A recent study found that GALT antibody production toward the gut microbiome may be more advanced than previously believed. Rather than a broad-spectrum approach, the immune system develops a targeted attack toward potentially pathogenic microbes to maintain a balanced microbiome. In the GALT, there are germinal centers where B cells learn antibodies, and one “winner” cell effectively recognizes the target and is replicated to do its magic, which is designed to attack specific bacterial species.

Rather than occurring only when there is an infection (as with other parts of the immune system), the cloning practice of this antibody continually transpires in the GALT. The speed and types of antibodies are dependent on the makeup of the microbiome. In the same recent study just referred to above, mice that had a balanced microbiome rarely underwent the process. However, germ-free mice did undergo the antibody process at much higher rates. This may be one way that GALT aids in maintaining a balanced microbiome.
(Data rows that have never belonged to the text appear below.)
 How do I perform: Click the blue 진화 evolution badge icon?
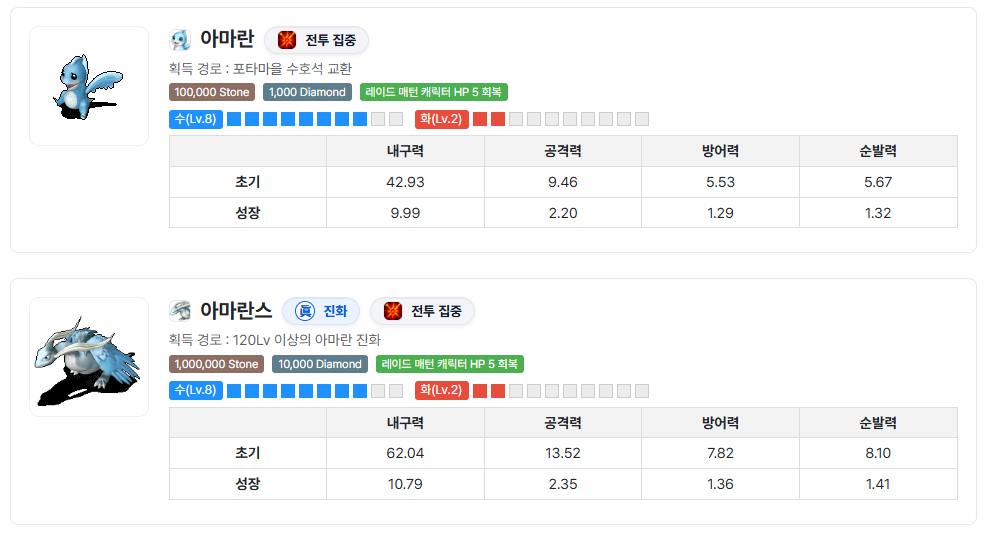point(305,311)
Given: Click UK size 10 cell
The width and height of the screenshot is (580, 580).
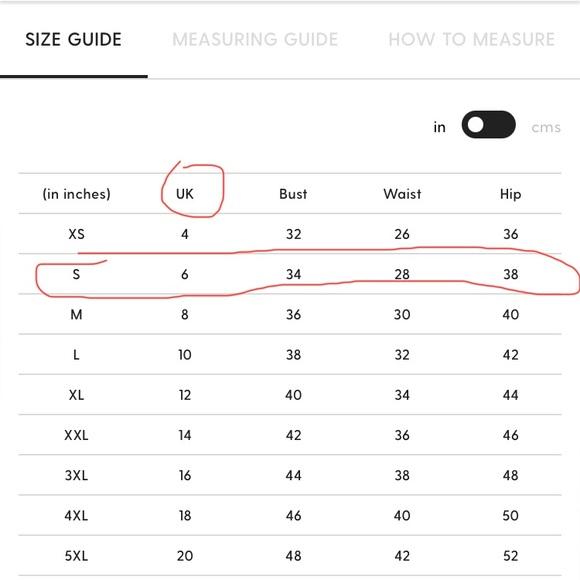Looking at the screenshot, I should click(x=185, y=355).
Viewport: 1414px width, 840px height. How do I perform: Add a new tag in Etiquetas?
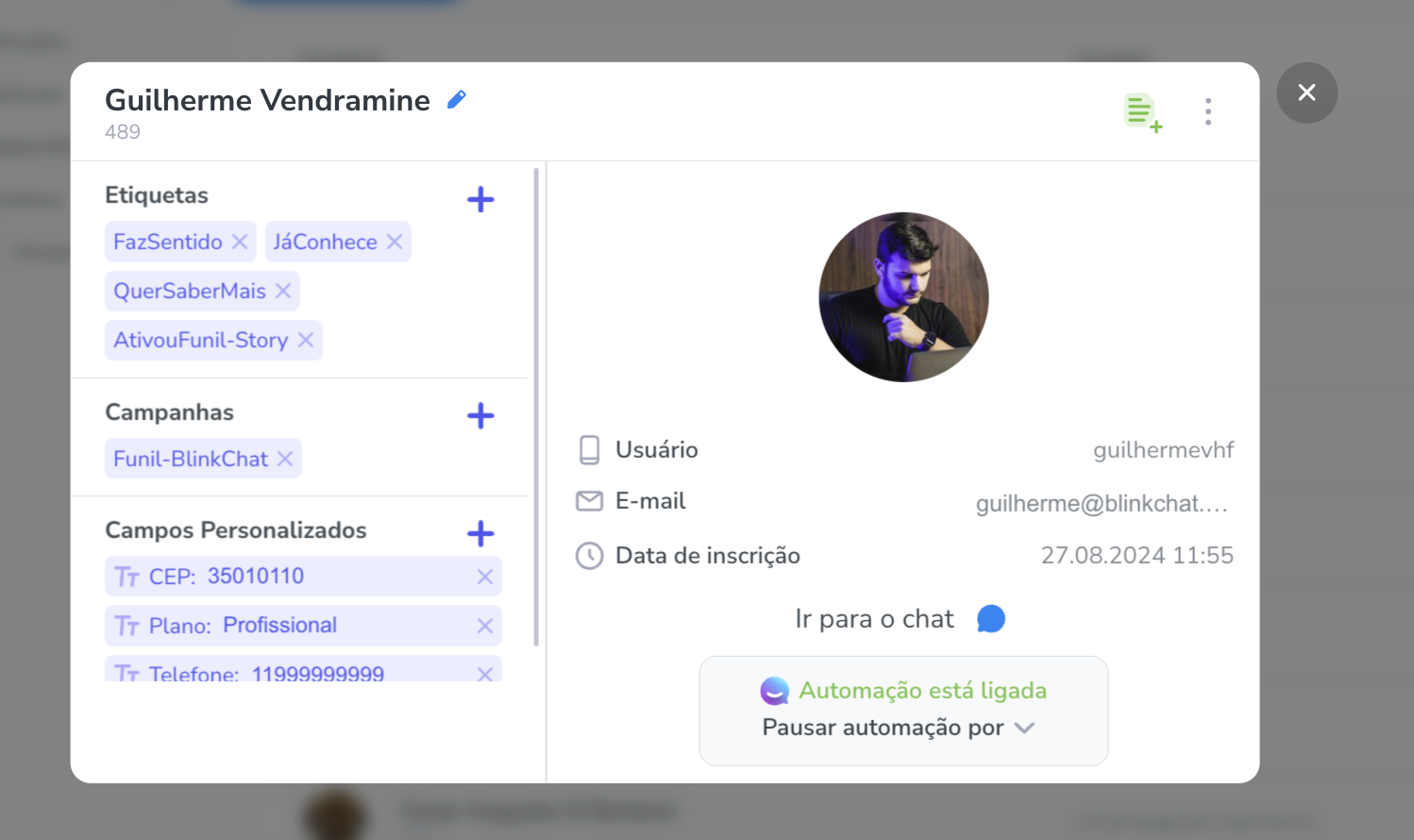pyautogui.click(x=480, y=199)
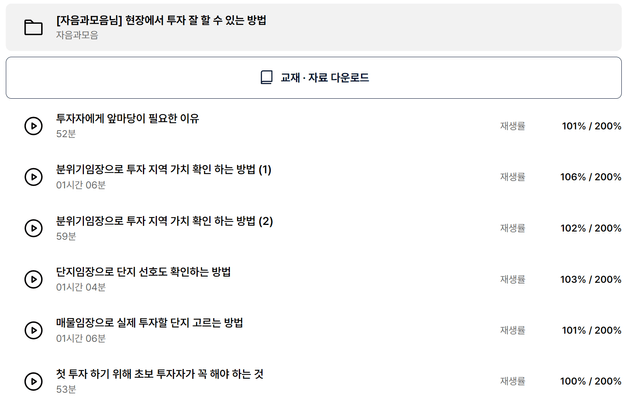The height and width of the screenshot is (418, 640).
Task: Play the lecture 분위기임장 방법 (1)
Action: tap(33, 177)
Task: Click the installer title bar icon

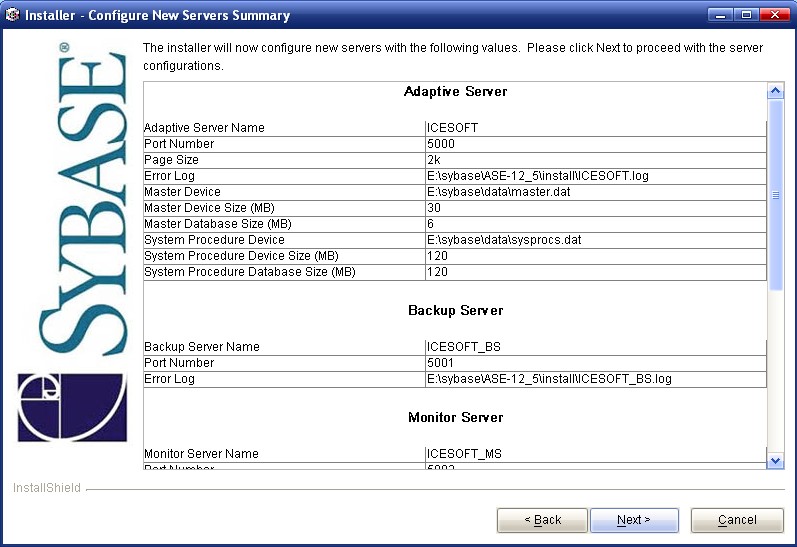Action: coord(13,15)
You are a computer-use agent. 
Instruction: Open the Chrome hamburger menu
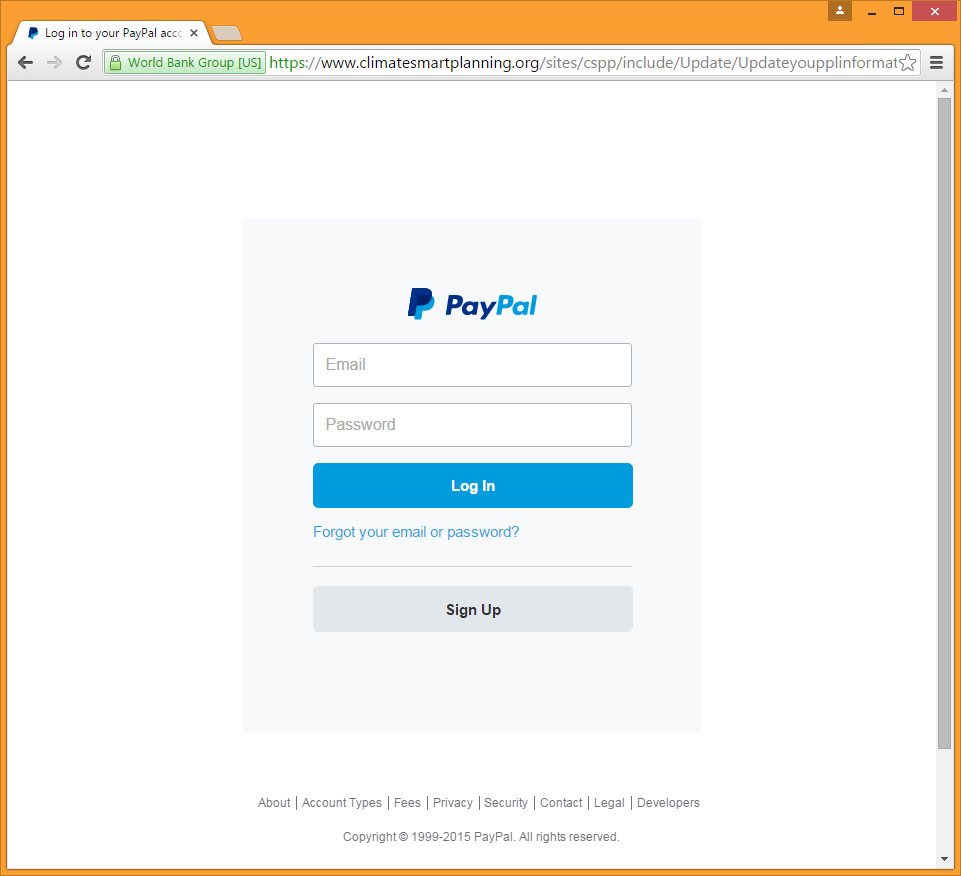pos(936,63)
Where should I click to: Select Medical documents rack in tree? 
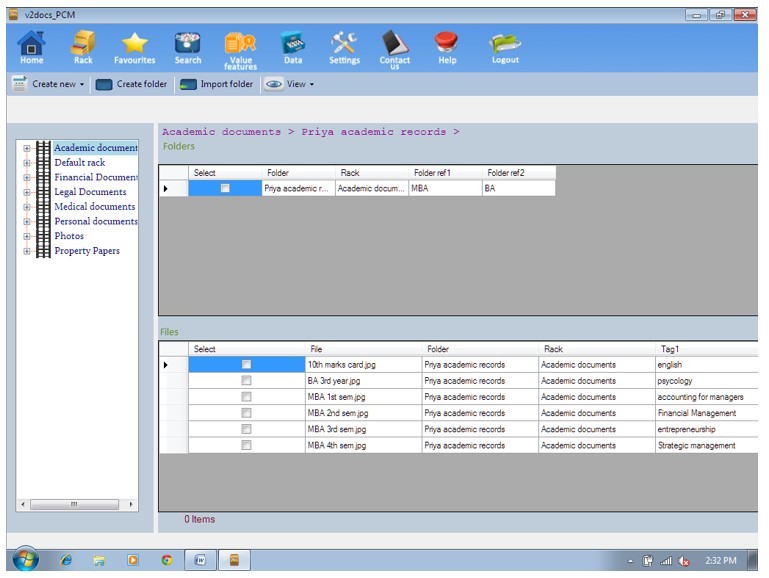(x=94, y=207)
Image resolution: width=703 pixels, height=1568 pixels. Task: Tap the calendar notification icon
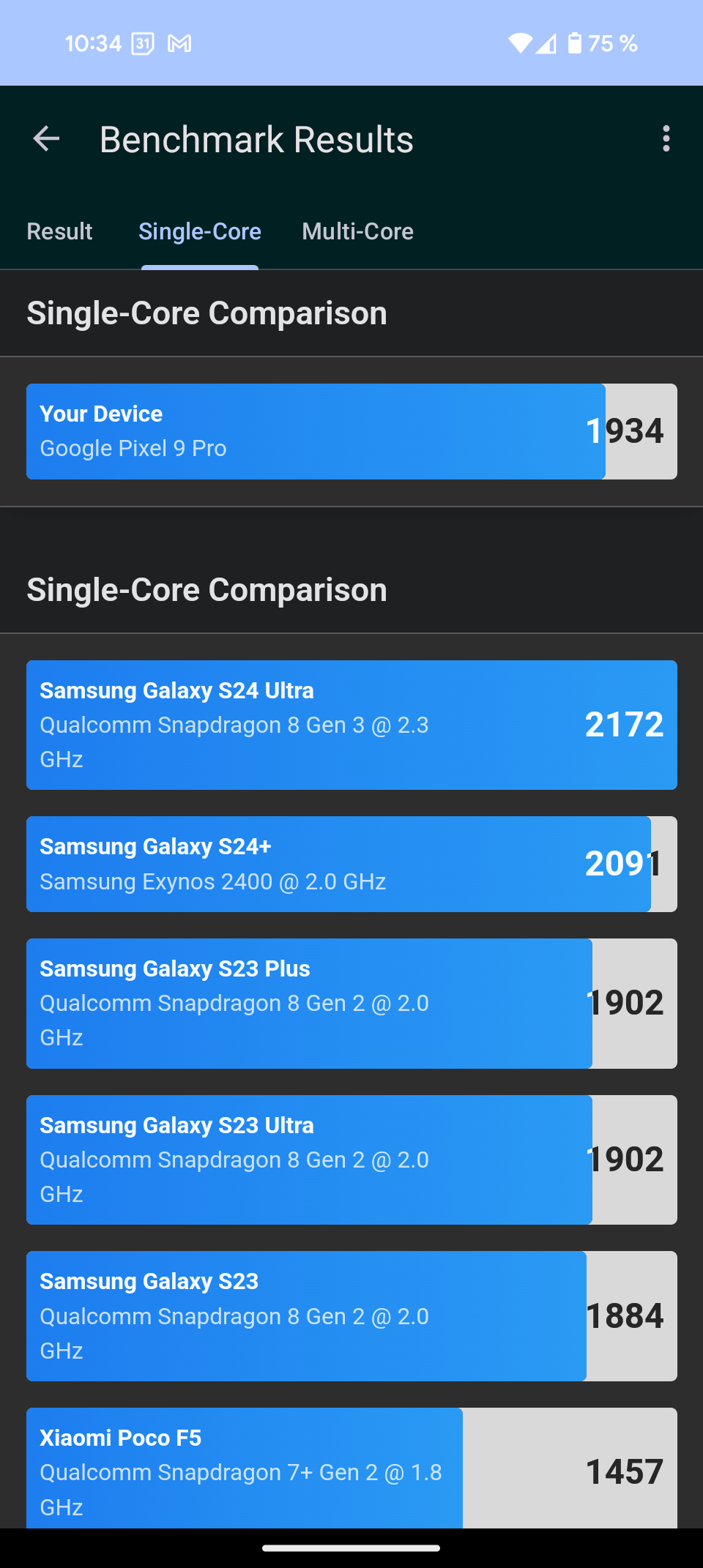pos(143,44)
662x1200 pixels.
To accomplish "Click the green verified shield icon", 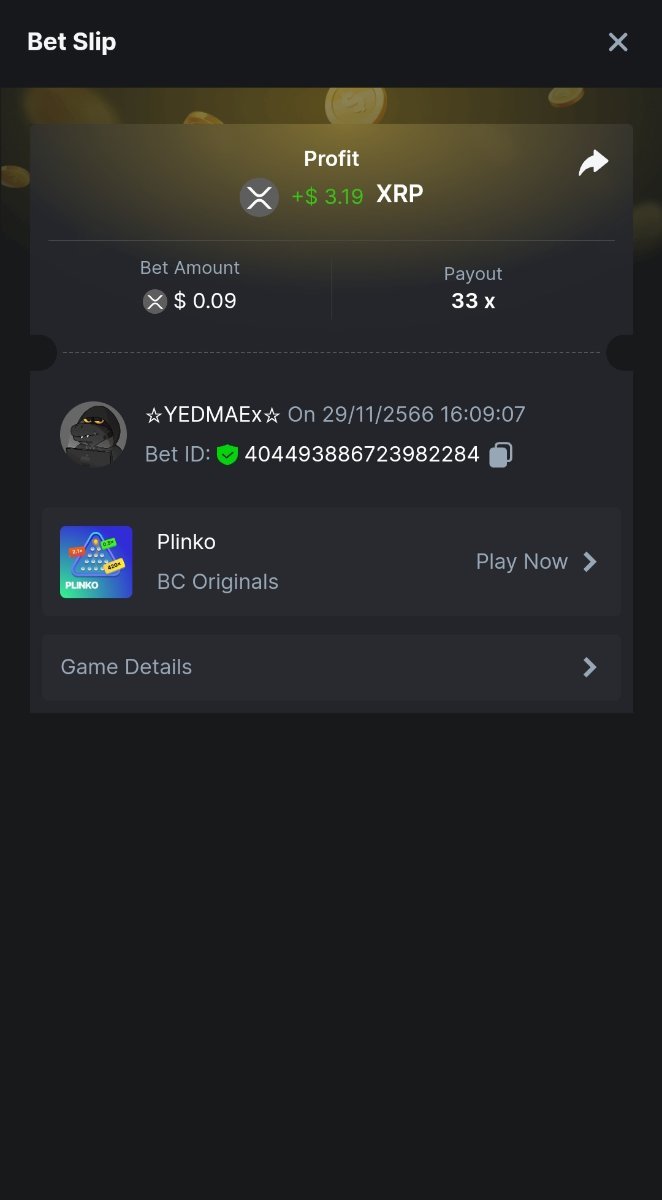I will tap(227, 455).
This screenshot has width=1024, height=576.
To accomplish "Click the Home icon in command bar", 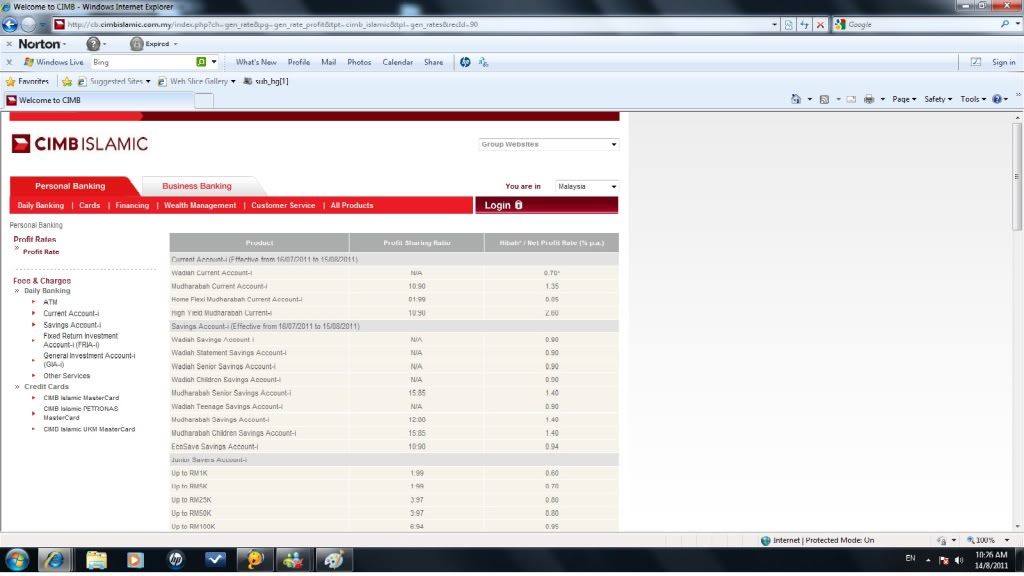I will click(x=796, y=99).
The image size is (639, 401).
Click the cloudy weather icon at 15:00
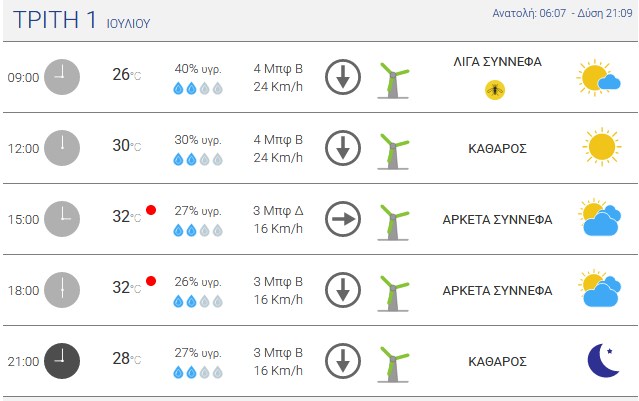[599, 217]

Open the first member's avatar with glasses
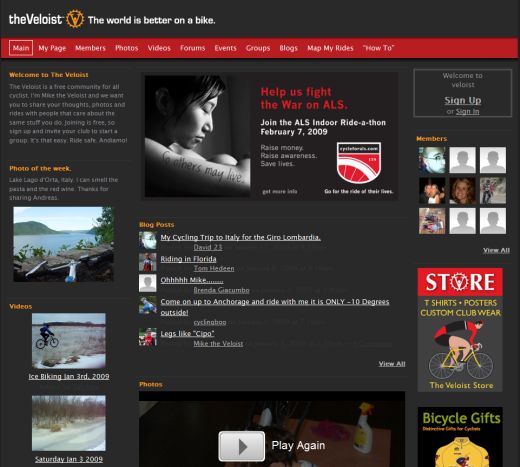pyautogui.click(x=432, y=160)
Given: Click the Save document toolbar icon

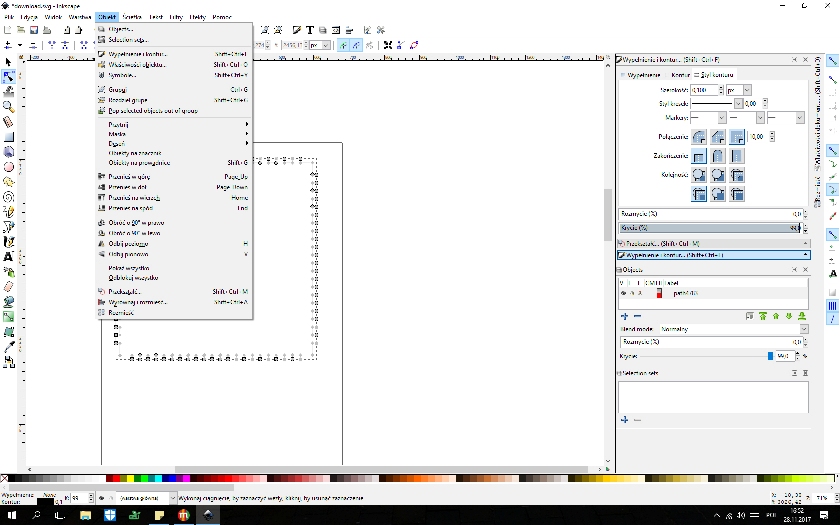Looking at the screenshot, I should click(34, 30).
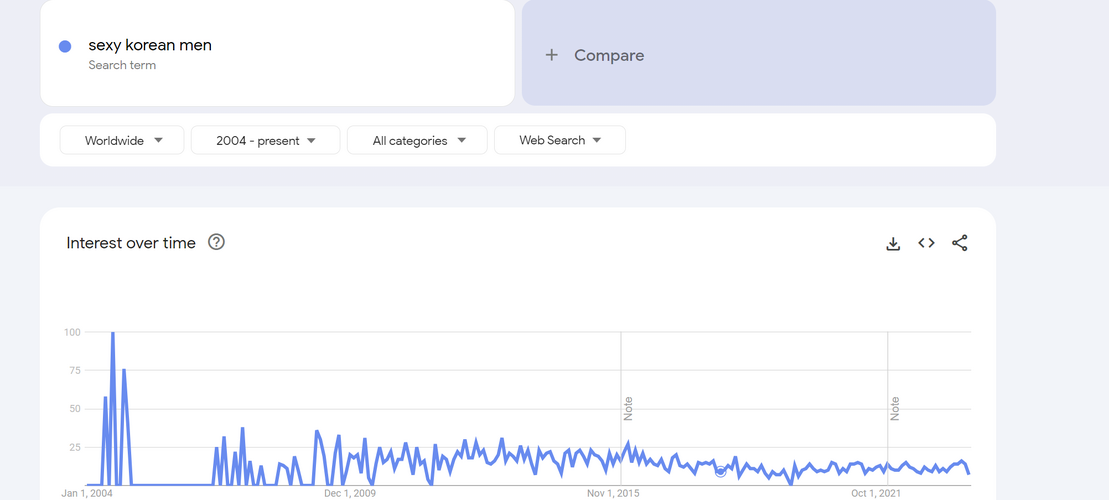Open the Worldwide region dropdown

tap(122, 140)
Our knowledge of the complex relationship between the gut microbiome and the human immune system remains in its early stages, with more research necessary to fully elucidate the interactions and relationships. However, we do know that maintaining a balanced gut microbiome and sufficient levels of secretory IgA benefits overall wellness and immune health. Consuming a healthy diet with the right types of fiber, along with additional support, such as prebiotics and probiotics, are some of the key steps to sustain a balanced gut microbiome.